O interesse pela estruvita está diretamente ligado ao cenário de alta dependência externa do Brasil em fertilizantes fosfatados, que atualmente representa cerca de 75% do consumo interno. Nesse contexto, pesquisadores da Embrapa Agrobiologia destacam que a proposta vai além da simples substituição de insumos, abrindo caminho para uma nova abordagem tecnológica baseada em sustentabilidade, inovação e maior autonomia produtiva.

Valor agregado

Formada por cristais de fosfato de magnésio e amônio, a estruvita é obtida por meio da recuperação de nutrientes presentes em dejetos animais. Esse processo transforma um passivo ambiental em um insumo agrícola de valor agregado, alinhando-se ao conceito de economia circular. Além disso, sua característica de liberação lenta de nutrientes favorece o aproveitamento do fósforo pelas plantas, sobretudo em solos tropicais, onde a rápida fixação do elemento costuma limitar a eficiência de fertilizantes tradicionais.

Eficiência da estruvita

Resultados obtidos em campo indicam que a eficiência agronômica da estruvita pode superar a de fontes convencionais em determinadas condições, principalmente pela sua capacidade de disponibilizar o fósforo de forma gradual. A reação menos ácida do produto também contribui para melhorar o desempenho em solos brasileiros, frequentemente marcados pela elevada acidez e presença de óxidos que dificultam a absorção do nutriente.

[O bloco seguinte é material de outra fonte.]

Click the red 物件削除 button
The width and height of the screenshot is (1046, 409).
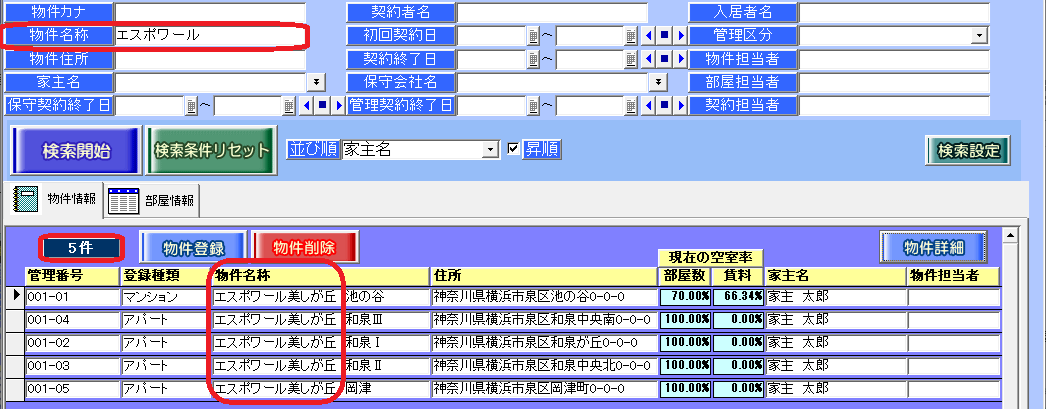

Fertilizantes organominerais

A pesquisa também avança no desenvolvimento de fertilizantes organominerais que combinam a estruvita com matéria orgânica. Testes iniciais apontam que essa formulação pode ampliar significativamente a difusão do fósforo no solo, com ganhos expressivos nas primeiras semanas após a aplicação. As recomendações preliminares indicam que o produto pode ser utilizado isoladamente ou em associação com fertilizantes solúveis, dependendo das características da cultura e do solo.

Benefícios

Os benefícios associados ao uso da estruvita não se restringem ao desempenho agrícola. A tecnologia também contribui para reduzir riscos ambientais, ao diminuir a presença de fósforo solúvel que pode contaminar corpos d’água. Paralelamente, oferece uma solução para o manejo de resíduos da suinocultura, especialmente em regiões com produção intensiva, como o Sul e o Centro-Oeste. Nesses sistemas, a recuperação de nutrientes antes da aplicação no solo ajuda a mitigar impactos ambientais e pode viabilizar a expansão da atividade.

Âmbito econômico

Do ponto de vista econômico, a produção de estruvita pode representar uma nova fonte de receita para produtores, que passam a transformar resíduos em insumos comercializáveis. Estimativas da Embrapa indicam que propriedades com mais de 5 mil suínos têm potencial para gerar, juntas, cerca de 340 mil toneladas do fertilizante por ano no Brasil, reforçando o potencial da tecnologia em escala nacional.

Aprofundamento científico

Apesar de já ser amplamente utilizada em outros países, a estruvita ainda carece de maior aprofundamento científico no Brasil, sobretudo em relação ao seu comportamento em solos tropicais. No cenário internacional, o interesse pelo mineral cresceu de forma significativa na última década, com dezenas de unidades de produção em operação, especialmente em países como China, Estados Unidos e Alemanha. No entanto, a adaptação dessa solução às condições brasileiras ainda representa um desafio e, ao mesmo tempo, uma oportunidade para a pesquisa nacional.

Plano Nacional de Fertilizantes

O desenvolvimento dessa alternativa está alinhado às diretrizes do Plano Nacional de Fertilizantes, que busca ampliar a produção interna e estimular fontes mais sustentáveis. A expectativa é que, com o avanço dos estudos e a consolidação de sua eficiência, a estruvita possa contribuir para fortalecer a segurança alimentar e a competitividade do agronegócio brasileiro, reduzindo a vulnerabilidade externa em um insumo estratégico para a produção agrícola.